An example , a classical one, I think, of a form that is not exact is that of w=dz/z

defined on the circle |z|=1, embedded in R-{(0,0)}, or C-{(0,0)} .

 

[alejandrito29]

Alex: are you integrating the identity? And, what is the region over which you are
integrating?

my problem is

\oint d( \frac{dA}{dy} exp(A) )

where A=|y|
but, y is a angular coordinate...between )-\infty, \infty(
but my problem is that
\frac{d|y|}{dy} = -1 , y \in )-\pi,0(, )\pi,2\pi(, etc
\frac{d|y|}{dy} = 1 , y \in )0,\pi(, )2\pi,3\pi(, etc
\frac{d|y|}{dy} = undefinided , y =-\pi,0,\pi...k \cdot \pi
........................
but, if i integrate

\oint exp(|y|) ¿why is it Non zero, if i too started and end in the same point (0 and 2pi por example)

 

[Bacle]

Alex:
By a theorem; I think Stokes or one of its corollaries, your last integral equals zero iff , f (exp|y| , in our case) as a differential form, is exact, or, equivalently, if there is an F
in the region of definition, with dF= exp|y|.

I'm sorry, I still don't fully understand why y is positive in some regions, and negative in others.

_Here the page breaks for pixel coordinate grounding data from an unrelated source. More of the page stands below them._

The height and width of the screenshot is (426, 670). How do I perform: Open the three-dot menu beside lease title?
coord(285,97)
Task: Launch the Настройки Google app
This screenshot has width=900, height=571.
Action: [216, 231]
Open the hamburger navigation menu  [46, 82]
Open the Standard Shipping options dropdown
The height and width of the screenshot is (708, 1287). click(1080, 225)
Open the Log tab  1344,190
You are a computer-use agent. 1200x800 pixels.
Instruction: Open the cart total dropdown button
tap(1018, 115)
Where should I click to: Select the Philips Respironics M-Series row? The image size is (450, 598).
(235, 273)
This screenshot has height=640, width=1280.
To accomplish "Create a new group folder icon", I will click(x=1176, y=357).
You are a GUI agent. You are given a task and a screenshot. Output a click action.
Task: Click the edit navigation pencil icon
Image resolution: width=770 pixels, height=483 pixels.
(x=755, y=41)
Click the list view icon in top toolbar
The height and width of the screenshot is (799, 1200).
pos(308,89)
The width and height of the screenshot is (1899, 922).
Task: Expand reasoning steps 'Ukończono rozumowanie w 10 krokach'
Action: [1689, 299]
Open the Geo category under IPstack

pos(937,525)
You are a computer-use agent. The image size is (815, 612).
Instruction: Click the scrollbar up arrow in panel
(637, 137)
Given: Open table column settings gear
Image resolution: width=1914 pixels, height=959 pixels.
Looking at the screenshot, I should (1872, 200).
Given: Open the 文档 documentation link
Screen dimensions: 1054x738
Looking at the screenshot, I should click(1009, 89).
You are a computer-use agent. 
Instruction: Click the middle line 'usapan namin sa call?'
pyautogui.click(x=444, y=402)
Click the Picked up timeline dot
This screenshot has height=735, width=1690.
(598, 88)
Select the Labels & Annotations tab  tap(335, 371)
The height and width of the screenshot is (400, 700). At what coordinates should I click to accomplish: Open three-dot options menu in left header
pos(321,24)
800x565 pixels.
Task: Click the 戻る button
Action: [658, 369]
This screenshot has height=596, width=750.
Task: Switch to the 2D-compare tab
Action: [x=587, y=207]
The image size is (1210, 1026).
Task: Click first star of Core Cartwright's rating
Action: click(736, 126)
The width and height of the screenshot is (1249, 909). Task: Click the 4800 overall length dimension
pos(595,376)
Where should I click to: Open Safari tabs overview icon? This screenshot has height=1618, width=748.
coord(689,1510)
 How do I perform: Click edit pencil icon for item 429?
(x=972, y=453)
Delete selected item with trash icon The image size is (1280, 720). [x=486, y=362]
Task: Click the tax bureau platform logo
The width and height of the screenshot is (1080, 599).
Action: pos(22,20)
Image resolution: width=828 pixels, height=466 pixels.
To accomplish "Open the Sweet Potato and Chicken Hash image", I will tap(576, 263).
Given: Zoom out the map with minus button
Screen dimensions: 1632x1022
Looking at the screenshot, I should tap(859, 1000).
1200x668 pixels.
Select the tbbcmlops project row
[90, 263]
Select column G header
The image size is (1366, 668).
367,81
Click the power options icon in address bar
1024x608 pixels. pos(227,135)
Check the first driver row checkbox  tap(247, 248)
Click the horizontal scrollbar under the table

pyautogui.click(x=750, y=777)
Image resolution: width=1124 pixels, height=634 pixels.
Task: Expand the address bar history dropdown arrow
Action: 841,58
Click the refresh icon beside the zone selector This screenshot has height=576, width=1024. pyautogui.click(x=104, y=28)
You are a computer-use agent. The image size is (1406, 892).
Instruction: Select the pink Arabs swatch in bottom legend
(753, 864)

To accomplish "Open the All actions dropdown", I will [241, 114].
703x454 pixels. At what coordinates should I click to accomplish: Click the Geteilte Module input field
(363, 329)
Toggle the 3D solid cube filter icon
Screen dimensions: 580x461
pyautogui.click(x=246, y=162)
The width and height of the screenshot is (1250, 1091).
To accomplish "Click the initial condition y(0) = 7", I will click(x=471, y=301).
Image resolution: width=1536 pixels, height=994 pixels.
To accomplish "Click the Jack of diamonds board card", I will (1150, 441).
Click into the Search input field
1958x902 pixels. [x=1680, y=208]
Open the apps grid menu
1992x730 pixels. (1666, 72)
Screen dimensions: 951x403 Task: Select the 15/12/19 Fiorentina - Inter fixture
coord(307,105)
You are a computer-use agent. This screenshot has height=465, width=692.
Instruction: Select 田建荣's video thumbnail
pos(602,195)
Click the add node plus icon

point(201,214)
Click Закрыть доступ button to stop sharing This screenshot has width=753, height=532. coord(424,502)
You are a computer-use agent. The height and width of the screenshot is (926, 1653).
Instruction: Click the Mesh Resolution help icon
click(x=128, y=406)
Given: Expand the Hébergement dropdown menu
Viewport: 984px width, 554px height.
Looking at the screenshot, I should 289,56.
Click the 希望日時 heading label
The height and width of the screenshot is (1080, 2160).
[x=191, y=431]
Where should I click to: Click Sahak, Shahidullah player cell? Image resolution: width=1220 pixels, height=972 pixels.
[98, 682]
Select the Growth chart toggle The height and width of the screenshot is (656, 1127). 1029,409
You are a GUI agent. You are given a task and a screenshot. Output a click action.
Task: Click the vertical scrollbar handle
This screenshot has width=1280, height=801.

Do you have an explicit formula for it?

Still, if you know that your y is defined as you said, the only reason I can see for why
it is not zero, is that , it does not have a global antiderivative.

 

[alejandrito29]

question :

can i to say d \theta = \frac{1}{x^2+y^2} (-y dx +x dy )
since i am to integrate on a circle, and , since

x = 1 \cdot \cos (\theta) ; y = 1 \cdot \sin (\theta)

and then

\oint e^{|\theta|} d \theta = \oint e^{| \sin^{-1} y|} \frac{1}{x^2+y^2} (-y dx +x dy ) \neq 0 , since is not globally defined in x, y = 0,0 ?

 

[Bacle]

The standard way (the one I know : ) ) of doing line integrals/ contour integration is
by parametrizing the contour:

x=cosθ , so that dx=cosθdθ

y=sinθ , so that dy=sinθdθ

And then integrate from 0 to 2∏ ; since the singularity happens at (0,0), which is
not in the contour, you don't need to worry about this. Still, another way of testing
whether:

dθ:= (xdy -ydy)/(x²+y²)

is exact, is by integrating around a close contour. If the form is exact, it would then
integrate to 0, by an extension of the fundamental theorem of calculus.

 

[alejandrito29]

firts , sorry by many questions,

in my case, i need to integrate on te circle

but in a text says:

(xdy -ydy)/(x^ 2+y^ 2) it is not exact, since its integral along the unit circle is not 0... \int ^\pi_{-\pi} d\theta = 2 \pi...
this is a argument for says that \oint e^{|\theta|} d\theta is not zero??